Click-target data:
[BEGIN]

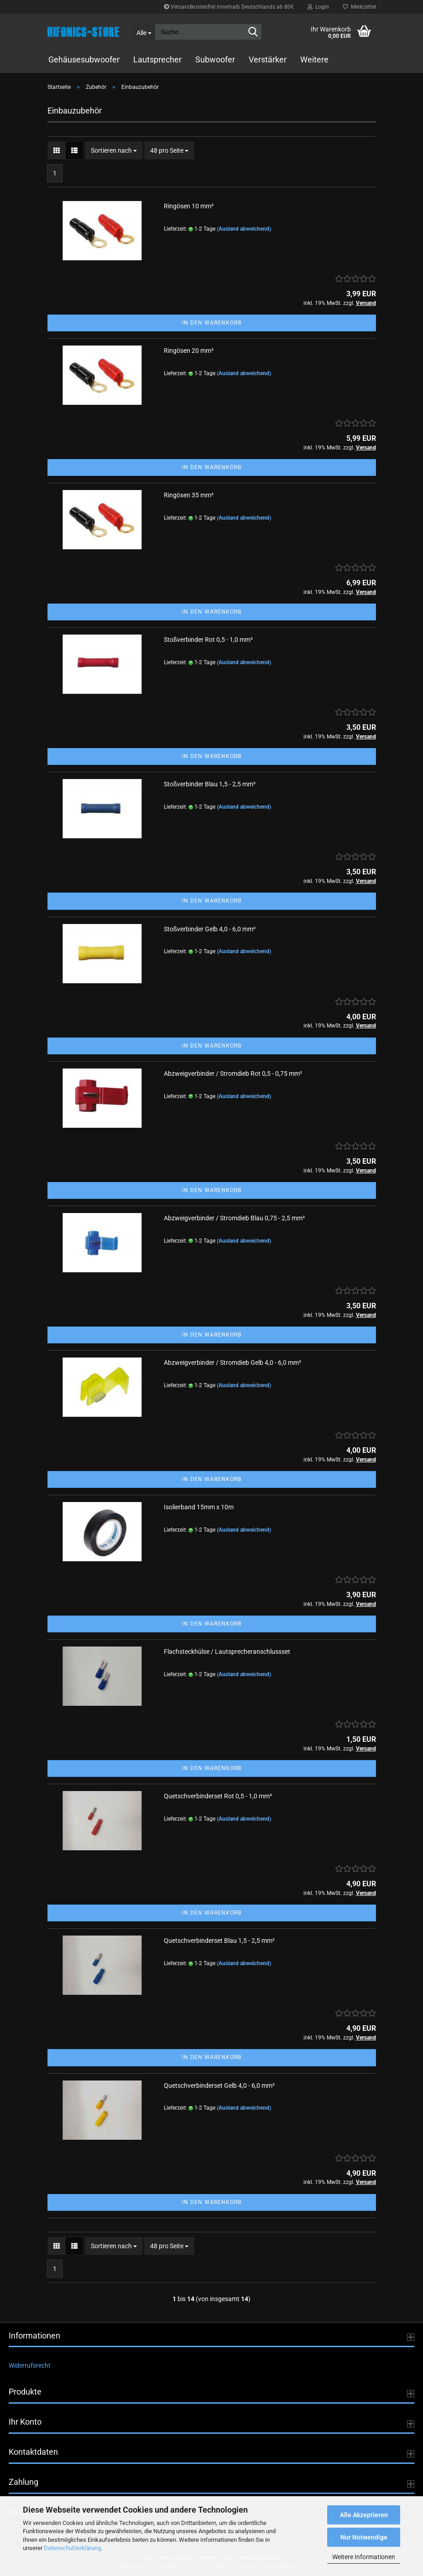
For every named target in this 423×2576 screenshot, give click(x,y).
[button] (56, 150)
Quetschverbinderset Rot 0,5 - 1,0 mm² (218, 1796)
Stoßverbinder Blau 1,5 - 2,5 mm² (210, 784)
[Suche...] (144, 32)
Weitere (314, 59)
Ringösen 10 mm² (189, 206)
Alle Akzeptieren (364, 2515)
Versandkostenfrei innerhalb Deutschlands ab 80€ (229, 7)
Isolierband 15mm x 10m (199, 1507)
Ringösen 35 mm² (189, 495)
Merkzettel (359, 7)
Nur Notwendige (363, 2537)
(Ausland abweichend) (244, 229)
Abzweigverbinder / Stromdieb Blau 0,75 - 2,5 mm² (234, 1218)
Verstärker (268, 59)
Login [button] (318, 7)
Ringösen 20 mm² (189, 350)
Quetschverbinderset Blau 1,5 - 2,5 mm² (219, 1940)
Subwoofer (215, 59)
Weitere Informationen (363, 2557)
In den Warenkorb (211, 323)
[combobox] (114, 150)
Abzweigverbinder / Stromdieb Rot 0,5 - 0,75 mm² (233, 1073)
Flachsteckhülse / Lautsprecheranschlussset (227, 1651)
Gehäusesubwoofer (84, 59)
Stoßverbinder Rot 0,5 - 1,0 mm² (208, 639)
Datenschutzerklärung (72, 2548)
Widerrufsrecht (30, 2365)
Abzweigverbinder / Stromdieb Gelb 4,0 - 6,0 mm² (232, 1362)
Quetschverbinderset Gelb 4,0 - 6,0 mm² (219, 2085)
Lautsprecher (157, 59)
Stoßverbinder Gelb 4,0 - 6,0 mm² (210, 929)
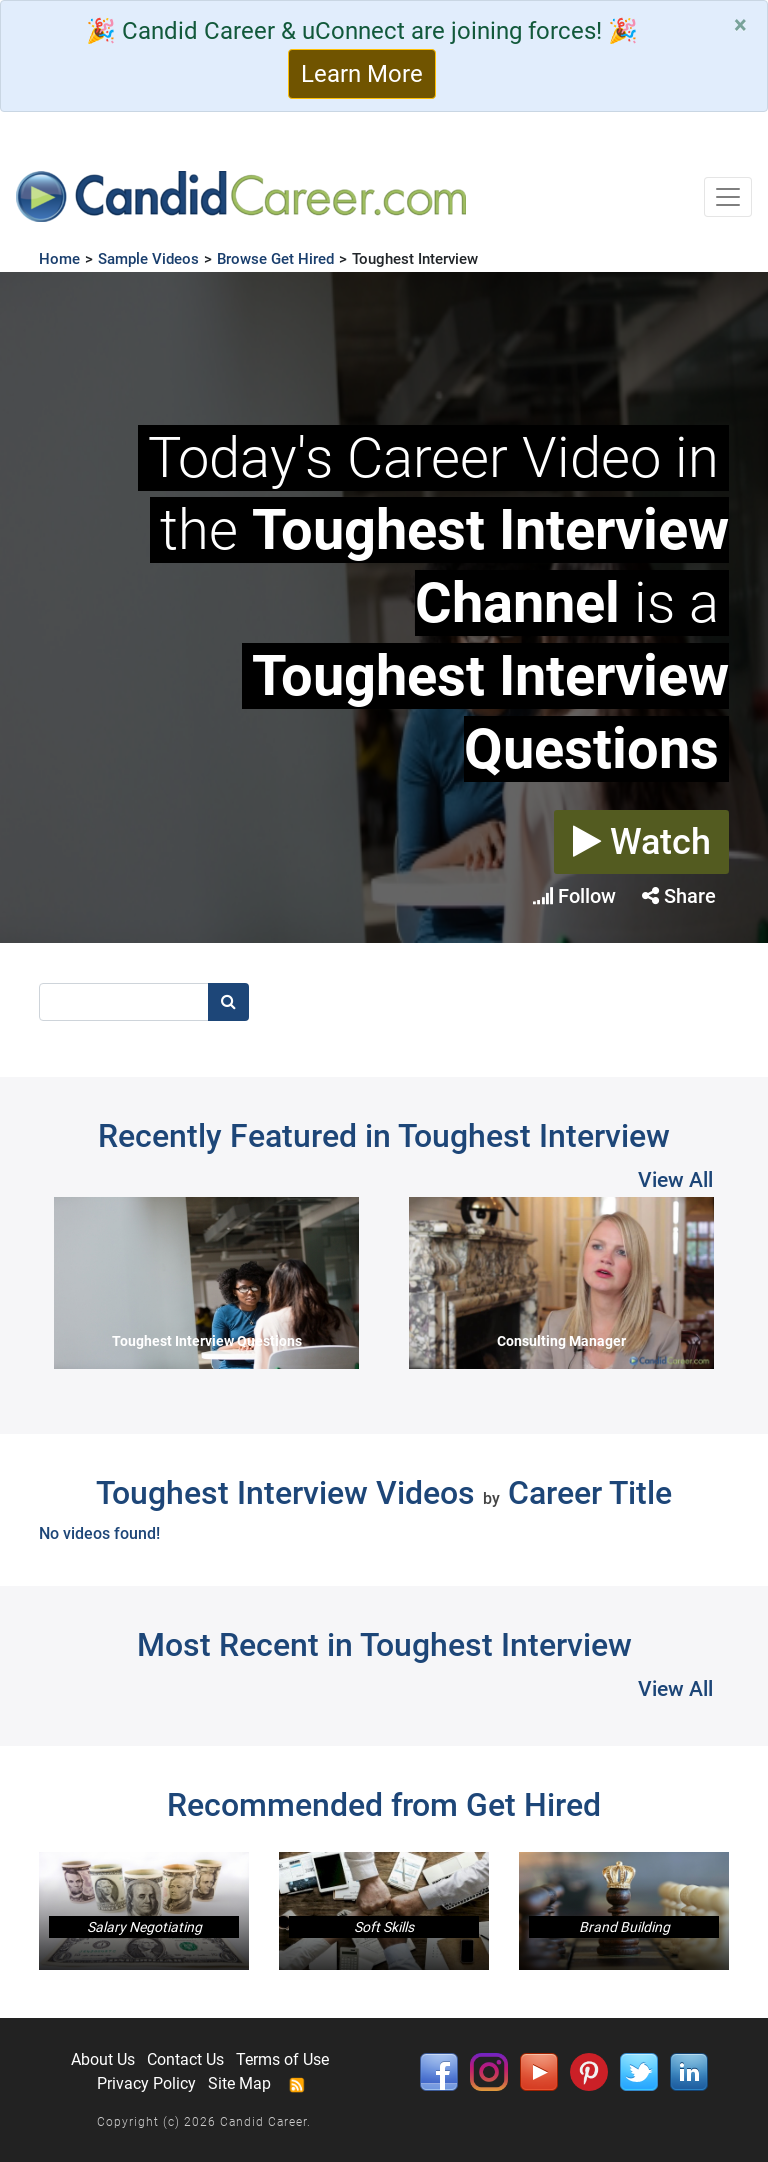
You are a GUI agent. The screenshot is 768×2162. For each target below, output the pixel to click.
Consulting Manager (561, 1341)
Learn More (362, 74)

[END]

Reproduce, unchanged, the lines of the data beginning with the line containing "Verstärker (268, 59)" and continuing through the line containing "[combobox] (114, 150)", including both of those lines.

Verstärker (268, 59)
Login [button] (318, 7)
Ringösen 20 mm² (189, 350)
Quetschverbinderset Blau 1,5 - 2,5 mm² (219, 1940)
Subwoofer (215, 59)
Weitere Informationen (363, 2557)
In den Warenkorb (211, 323)
[combobox] (114, 150)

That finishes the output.